Frank Gaffney, the president of the right-leaning Center for Security Policy and a former Pentagon official, was named as one of 24 new foreign policy advisers for Cruz’s presidential campaign.

{mosads}The Cruz campaign’s rollout of its national security advisers appears designed to counter Donald Trump, the clear front-runner in the GOP presidential race, who has repeatedly declined to say who is advising him on the issue.

“I am honored and humbled to have a range of respected voices willing to offer their best advice,” Cruz said in a statement announcing the list of foreign policy hands. “These are trusted friends who will form a core of our broader national security team.”

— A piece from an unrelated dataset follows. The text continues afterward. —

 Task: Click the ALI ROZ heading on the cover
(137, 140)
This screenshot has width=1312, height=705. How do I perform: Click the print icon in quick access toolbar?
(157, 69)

Gaffney has come under criticism from the Southern Poverty Law Center, which claims he’s “gripped by paranoid fantasies about Muslims destroying the West from within.” 

In 2008, Gaffney wrote an op-ed in The Washington Times claiming, falsely, that “there is evidence Mr. Obama was born in Kenya rather than, as he claims, Hawaii.”

The Southern Poverty Law Center claims that Gaffney was “once a respectable Washington insider” but “is now one of America’s most notorious Islamophobes.”

As recently as last year, he was calling for government watchdogs to explore the “extensive” connection between longtime Hillary Clinton aide Huma Abedin and the Muslim Brotherhood, “as well as [Abedin’s] other problematic, and possibly criminal, activities.”

Gaffney’s inclusion on the list of Cruz advisers is notable because he is surrounded, largely, with more conventional thinkers from the Republican Party establishment.

Also on the list is Elliot Abrams, a former diplomat and senior fellow at the Council on Foreign Relations. So is former National Security Agency general counsel Stewart Baker, ex-Sen. Jim Talent (R-Mo.) and Ilan Berman, vice president of the American Foreign Policy Council think tank.

Two other people from Gaffney’s Center for Security Policy are listed as Cruz advisers: former CIA analyst Fred Fleitz and research and analysis vice president Clare Lopez.  

In an interview with Bloomberg columnist Eli Lake, Cruz’s campaign claimed that the presence of both Gaffney and the more mainstream voices is intentional.

“Both Frank and Elliott are people I went out of my way to set up meetings with the Senator,” Victoria Coates, Cruz’s primary national security adviser, told the outlet. “He has met with both of them individually for years.”